Ir para o conteúdo

Kubernetes - Cluster 1

pipeline status

[[TOC]]

Intro

This project creates a kubernetes cluster where will run the micro-services and maybe other stuff.

This cluster have autoscaling active, and the size of cluster and machines type dependes if is a Production Cluster or a Development Cluster.

Dependencies

This Kubernetes Cluster will have two IPs, one for Inbound and another one for Outbound. Remember to manually update the DockerSwarm firewall rules, allowing K8s Outbound IP to connect Docker Swarm. URL For That: https://portal.azure.com/#@primetag.net/resource/subscriptions/873a9cbe-a2b2-43d7-a985-c2af7d004601/resourceGroups/DOCKERDISCOVERY/providers/Microsoft.Compute/virtualMachines/ContainsWithMe/networking

You also need to manual update databases firewalls

Documentation

Pipelines config

The pipelines timeout in Gitlab was changed from the default 1h to 3h because in some cases 1h is not sufficent to update changes in kubernetes cluster.

Service Principals

AKS clusters created with a service principal have a one-year expiration time. As you near the expiration date, you can reset the credentials to extend the service principal for an additional period of time. You may also want to update, or rotate, the credentials as part of a defined security policy. (...)

https://docs.microsoft.com/en-gb/azure/aks/update-credentials?WT.mc_id=Portal-Microsoft_Azure_Expert

Check the expiration date of your service principal

ENV="dev"
ENV=$(echo "${ENV}" | tr '[:upper:]' '[:lower:]') # Convert ENV to lowercase

SP_ID=$(az aks show --resource-group primetag-$ENV --name k8s-cluster-1-$ENV \
    --query servicePrincipalProfile.clientId -o tsv)

The request:
Repeat the Kubernetes cluster notes above in full, word for word.

Saved entries:
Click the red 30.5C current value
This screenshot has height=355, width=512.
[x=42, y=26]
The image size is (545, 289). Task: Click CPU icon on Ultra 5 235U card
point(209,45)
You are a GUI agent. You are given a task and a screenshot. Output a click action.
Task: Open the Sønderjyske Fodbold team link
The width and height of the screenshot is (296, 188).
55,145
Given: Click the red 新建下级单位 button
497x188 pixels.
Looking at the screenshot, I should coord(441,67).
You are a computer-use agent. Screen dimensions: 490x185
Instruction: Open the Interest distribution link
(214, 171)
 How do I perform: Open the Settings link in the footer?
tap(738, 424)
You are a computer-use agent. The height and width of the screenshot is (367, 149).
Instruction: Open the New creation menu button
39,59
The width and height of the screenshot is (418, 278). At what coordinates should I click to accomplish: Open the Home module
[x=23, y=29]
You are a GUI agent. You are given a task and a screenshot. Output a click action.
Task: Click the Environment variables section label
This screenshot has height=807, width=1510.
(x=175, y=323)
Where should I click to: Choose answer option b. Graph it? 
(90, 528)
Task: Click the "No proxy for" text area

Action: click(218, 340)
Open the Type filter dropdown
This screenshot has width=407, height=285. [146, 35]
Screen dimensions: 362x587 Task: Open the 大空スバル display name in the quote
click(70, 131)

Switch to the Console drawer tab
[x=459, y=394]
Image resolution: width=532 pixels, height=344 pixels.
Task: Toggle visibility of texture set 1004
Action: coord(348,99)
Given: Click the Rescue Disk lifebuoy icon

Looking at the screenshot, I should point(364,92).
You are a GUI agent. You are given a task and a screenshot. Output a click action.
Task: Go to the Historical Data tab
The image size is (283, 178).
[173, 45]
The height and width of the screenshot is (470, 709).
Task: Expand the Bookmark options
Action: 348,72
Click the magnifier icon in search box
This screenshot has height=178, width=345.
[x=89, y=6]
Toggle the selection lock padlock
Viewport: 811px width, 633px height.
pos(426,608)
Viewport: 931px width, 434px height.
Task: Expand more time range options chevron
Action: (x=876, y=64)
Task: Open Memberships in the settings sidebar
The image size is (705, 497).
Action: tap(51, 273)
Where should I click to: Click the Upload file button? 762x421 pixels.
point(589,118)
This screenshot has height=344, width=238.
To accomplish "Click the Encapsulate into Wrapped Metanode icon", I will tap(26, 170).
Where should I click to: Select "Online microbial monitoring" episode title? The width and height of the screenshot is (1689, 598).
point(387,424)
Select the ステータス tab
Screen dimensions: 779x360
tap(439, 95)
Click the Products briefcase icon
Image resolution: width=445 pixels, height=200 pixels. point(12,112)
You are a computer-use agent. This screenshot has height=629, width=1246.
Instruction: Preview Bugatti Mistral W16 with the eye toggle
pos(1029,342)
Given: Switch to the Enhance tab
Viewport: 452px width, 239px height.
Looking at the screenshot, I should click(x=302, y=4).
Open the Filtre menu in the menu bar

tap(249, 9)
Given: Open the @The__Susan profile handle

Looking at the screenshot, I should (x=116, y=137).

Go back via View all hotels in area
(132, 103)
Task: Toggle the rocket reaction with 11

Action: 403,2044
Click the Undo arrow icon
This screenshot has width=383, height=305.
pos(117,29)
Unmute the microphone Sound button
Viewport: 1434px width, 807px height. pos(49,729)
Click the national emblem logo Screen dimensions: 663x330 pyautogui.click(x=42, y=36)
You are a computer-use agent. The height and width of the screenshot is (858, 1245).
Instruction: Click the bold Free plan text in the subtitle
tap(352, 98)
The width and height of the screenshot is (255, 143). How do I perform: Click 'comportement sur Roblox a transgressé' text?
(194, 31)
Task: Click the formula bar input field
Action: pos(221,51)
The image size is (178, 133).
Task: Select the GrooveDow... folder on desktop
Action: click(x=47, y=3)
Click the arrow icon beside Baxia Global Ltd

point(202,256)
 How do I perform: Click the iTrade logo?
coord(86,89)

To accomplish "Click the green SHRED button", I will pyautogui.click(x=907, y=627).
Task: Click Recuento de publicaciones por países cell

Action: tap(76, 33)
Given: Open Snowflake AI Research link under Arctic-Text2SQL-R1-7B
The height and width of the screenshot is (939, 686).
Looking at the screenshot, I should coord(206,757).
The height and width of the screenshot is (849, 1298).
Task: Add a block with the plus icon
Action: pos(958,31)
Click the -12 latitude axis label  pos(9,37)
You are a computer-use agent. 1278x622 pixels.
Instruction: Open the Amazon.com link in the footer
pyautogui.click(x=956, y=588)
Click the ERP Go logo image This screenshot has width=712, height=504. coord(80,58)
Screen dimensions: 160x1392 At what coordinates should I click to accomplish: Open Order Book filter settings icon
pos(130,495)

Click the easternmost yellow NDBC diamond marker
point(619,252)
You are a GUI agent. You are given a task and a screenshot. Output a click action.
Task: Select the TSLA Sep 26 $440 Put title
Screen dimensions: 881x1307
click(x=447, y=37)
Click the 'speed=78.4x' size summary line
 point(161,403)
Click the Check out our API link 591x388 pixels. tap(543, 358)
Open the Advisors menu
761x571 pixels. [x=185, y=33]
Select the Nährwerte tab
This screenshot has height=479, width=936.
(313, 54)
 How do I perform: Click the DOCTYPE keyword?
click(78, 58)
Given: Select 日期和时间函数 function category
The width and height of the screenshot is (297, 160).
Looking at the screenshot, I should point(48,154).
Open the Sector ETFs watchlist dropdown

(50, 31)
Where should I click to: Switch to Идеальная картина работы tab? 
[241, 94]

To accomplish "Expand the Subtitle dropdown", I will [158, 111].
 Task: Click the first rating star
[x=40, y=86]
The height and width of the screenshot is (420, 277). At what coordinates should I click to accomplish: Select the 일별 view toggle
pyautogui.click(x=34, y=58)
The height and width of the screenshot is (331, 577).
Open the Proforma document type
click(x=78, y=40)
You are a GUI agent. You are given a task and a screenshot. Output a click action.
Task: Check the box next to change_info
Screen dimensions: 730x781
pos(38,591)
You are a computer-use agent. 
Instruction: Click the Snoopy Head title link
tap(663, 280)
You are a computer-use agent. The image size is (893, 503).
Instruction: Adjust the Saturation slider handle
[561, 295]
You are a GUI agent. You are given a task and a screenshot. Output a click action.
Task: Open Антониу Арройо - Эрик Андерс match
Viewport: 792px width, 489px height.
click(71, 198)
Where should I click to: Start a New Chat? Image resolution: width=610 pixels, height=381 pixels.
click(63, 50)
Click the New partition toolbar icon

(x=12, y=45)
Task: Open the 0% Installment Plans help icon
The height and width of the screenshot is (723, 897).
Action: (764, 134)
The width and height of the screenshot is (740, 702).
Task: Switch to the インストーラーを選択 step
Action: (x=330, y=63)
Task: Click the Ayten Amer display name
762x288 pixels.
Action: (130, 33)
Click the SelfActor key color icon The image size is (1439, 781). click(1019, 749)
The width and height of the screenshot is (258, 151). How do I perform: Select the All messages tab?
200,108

The answer:
Ir para o conteúdo

Kubernetes - Cluster 1

pipeline status

[[TOC]]

Intro

This project creates a kubernetes cluster where will run the micro-services and maybe other stuff.

This cluster have autoscaling active, and the size of cluster and machines type dependes if is a Production Cluster or a Development Cluster.

Dependencies

This Kubernetes Cluster will have two IPs, one for Inbound and another one for Outbound. Remember to manually update the DockerSwarm firewall rules, allowing K8s Outbound IP to connect Docker Swarm. URL For That: https://portal.azure.com/#@primetag.net/resource/subscriptions/873a9cbe-a2b2-43d7-a985-c2af7d004601/resourceGroups/DOCKERDISCOVERY/providers/Microsoft.Compute/virtualMachines/ContainsWithMe/networking

You also need to manual update databases firewalls

Documentation

Pipelines config

The pipelines timeout in Gitlab was changed from the default 1h to 3h because in some cases 1h is not sufficent to update changes in kubernetes cluster.

Service Principals

AKS clusters created with a service principal have a one-year expiration time. As you near the expiration date, you can reset the credentials to extend the service principal for an additional period of time. You may also want to update, or rotate, the credentials as part of a defined security policy. (...)

https://docs.microsoft.com/en-gb/azure/aks/update-credentials?WT.mc_id=Portal-Microsoft_Azure_Expert

Check the expiration date of your service principal

ENV="dev"
ENV=$(echo "${ENV}" | tr '[:upper:]' '[:lower:]') # Convert ENV to lowercase

SP_ID=$(az aks show --resource-group primetag-$ENV --name k8s-cluster-1-$ENV \
    --query servicePrincipalProfile.clientId -o tsv)